Chapter Twenty-Eight

Knowing nothing is happening Thursday and Friday makes me feel like I’m on vacation. Yes, I have my usual motel duties, and we have the dive-in movies. I’m not driving to Bakersfield, and I’m not confronting my old wounds and slaying dragons, so it feels nearly peaceful.

Nathan and I hole up in his room, unusual because I still feel weird about being in a guest’s room, but here we are.

“This feels naughty,” I say, stretching out on the end of his bed while he sits at his desk, typing and looking furious at the world.

He just looks that way sometimes. It’s intensity. It’s caring. It’s part of who he is.

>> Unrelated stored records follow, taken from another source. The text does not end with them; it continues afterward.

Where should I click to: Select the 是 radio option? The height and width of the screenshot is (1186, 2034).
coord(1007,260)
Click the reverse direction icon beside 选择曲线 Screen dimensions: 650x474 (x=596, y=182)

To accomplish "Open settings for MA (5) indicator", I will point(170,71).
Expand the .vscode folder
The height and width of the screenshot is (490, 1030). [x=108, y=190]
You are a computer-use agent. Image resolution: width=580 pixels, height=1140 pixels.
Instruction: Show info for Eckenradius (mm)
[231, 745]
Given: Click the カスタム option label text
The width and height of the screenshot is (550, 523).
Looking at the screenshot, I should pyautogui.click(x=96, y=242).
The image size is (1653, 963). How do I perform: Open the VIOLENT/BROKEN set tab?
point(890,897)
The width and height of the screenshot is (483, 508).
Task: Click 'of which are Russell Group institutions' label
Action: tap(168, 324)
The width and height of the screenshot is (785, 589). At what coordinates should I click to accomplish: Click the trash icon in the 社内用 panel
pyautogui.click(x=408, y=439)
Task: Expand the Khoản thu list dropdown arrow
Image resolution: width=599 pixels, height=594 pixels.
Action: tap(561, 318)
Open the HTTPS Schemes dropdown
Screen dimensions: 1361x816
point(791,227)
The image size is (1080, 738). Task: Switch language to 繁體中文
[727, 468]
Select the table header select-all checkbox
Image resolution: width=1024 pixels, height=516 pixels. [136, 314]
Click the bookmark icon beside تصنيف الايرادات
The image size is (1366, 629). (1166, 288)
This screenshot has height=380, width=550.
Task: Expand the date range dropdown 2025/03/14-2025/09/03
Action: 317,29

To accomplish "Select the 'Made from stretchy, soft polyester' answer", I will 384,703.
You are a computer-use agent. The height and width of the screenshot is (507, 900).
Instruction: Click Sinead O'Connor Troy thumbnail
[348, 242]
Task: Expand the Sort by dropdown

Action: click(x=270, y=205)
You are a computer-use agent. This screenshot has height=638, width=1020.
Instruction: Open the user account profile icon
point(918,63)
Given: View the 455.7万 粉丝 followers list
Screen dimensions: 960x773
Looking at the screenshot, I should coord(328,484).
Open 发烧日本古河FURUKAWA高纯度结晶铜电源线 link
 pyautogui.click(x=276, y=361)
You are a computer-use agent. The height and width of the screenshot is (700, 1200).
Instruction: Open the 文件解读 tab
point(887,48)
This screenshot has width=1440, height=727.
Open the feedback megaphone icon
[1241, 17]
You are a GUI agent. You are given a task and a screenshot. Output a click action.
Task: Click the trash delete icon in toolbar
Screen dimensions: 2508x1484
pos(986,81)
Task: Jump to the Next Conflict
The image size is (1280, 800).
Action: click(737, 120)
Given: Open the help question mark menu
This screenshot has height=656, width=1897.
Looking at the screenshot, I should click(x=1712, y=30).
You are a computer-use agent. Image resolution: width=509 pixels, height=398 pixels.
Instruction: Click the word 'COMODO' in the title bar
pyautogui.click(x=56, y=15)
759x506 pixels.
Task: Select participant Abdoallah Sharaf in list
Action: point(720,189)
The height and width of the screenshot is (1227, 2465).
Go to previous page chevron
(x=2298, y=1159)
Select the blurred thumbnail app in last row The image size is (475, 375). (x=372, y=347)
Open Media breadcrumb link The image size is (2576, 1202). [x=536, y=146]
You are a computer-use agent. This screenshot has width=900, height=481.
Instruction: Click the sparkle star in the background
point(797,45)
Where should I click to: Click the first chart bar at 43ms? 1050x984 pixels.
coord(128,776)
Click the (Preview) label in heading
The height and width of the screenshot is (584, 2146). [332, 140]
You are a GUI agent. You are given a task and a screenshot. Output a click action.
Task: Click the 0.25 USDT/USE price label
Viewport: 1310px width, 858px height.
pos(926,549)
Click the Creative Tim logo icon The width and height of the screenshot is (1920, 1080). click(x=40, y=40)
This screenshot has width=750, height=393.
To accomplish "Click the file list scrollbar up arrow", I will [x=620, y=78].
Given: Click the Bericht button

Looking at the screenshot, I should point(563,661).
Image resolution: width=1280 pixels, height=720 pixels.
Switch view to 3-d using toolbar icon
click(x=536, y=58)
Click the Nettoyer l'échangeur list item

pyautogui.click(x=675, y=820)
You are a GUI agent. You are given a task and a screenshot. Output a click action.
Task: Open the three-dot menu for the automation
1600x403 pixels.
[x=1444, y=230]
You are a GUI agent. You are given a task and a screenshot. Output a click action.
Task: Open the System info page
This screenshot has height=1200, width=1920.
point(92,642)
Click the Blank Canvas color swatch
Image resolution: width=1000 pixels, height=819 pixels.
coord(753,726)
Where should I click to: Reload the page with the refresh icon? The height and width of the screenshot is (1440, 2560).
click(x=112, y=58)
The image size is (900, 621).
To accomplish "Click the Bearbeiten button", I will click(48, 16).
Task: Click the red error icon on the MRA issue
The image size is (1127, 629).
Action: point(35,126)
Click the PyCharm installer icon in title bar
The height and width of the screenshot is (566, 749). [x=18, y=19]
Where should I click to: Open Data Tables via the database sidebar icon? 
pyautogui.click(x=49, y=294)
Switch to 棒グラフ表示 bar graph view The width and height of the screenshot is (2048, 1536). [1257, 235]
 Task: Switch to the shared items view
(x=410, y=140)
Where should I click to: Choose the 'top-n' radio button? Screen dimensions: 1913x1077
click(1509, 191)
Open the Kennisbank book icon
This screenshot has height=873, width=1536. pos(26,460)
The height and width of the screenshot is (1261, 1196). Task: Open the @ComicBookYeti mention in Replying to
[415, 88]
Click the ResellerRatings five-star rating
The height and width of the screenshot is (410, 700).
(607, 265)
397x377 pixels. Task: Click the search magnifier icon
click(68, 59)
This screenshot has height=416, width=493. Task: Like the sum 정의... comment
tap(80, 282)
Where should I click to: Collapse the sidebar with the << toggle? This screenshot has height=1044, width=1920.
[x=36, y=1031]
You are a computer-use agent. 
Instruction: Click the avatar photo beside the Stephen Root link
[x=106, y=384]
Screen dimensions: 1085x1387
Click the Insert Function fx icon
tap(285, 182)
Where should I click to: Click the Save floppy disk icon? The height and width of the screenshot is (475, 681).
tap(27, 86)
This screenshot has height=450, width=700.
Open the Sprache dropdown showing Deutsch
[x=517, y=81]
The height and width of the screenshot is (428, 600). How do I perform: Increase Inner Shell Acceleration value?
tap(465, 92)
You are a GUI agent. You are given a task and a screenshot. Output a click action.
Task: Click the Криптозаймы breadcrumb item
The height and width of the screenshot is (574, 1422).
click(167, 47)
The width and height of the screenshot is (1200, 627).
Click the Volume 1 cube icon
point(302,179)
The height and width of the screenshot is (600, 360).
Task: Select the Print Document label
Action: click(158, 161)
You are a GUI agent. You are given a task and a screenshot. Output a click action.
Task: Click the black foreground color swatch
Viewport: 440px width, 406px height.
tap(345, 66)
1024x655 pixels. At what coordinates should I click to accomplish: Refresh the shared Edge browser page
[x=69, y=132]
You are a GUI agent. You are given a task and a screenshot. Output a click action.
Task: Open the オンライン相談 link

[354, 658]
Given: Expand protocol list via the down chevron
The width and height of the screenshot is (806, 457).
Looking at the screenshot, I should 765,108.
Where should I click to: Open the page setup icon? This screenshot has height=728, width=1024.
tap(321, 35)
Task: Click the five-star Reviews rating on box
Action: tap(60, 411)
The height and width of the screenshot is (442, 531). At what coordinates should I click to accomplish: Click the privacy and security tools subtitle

I’ve inhaled two of his thrillers, even with everything that’s going on. They’re like the man himself. Sharp, insightful, hard in some ways. His main protagonists are so emotionally invulnerable, I want to punch them in their rock-hard stomachs. There are no romances in his books. Sex, liaisons, but nothing I’d call a real romance.

Typical, and he isn’t typical in so many other ways.

He turns and looks at me. “I’d report you to HR, but I think that’s ... you.”

“Maybe.” I roll over onto my stomach. “I ship Tanner with Monica, by the way.” His main military man and his friend slash colleague are, in my opinion, crying out for some bedpost-rattling sex and a happy ending.

“Nope,” he says.

“You can’t tell me what I ship, Nathan.”

He looks at me. “I can tell you what I don’t intend to write.”

“Boring!”

“Why is that boring?”

I throw my hands into the air. “Like, goddamn, Nathan, he’s always saving the world, and she’s there for him. Don’t they deserve some happiness?”

“Some people can’t be happy. They have missions.” He turns back to his computer, and I wonder if he means him. I also wonder if he’s working on Sarah’s book.

I stand up and move behind him, wrapping my arms around his shoulders. He doesn’t pull away or hide the screen from me.

“How is the mission?” I ask.

“I’m . . . done,” he says.

It’s so final and so strange, even to me. “Oh. Nathan, I’m ...” I don’t know if I’m supposed to be happy for him or if this is another form of losing her.

Writing about her, pulling her words from her journals and turning them into a story, would have kept her close to him. Now it’s just done.

I take a breath. “Can I read it?”

He stills beneath my touch.

“I don’t have to,” I say, starting to pull away, but he puts his hand over my wrist and holds me there.

“You can.”

We stay like that for a second, and I can feel his heart beating under where my arm rests against him. Hard. Steady.

I close my eyes. “Only if you’re okay with it.”

“I want you to read it,” he says, and his voice is stronger now, surer.

He emails me the document, and I get my laptop and sit in his bed. I start reading, and I’m not sure what I expect from this book. From this faithful adaptation of a woman’s life, written by the man who loved her.

But it’s somehow more, somehow deeper than I could’ve imagined.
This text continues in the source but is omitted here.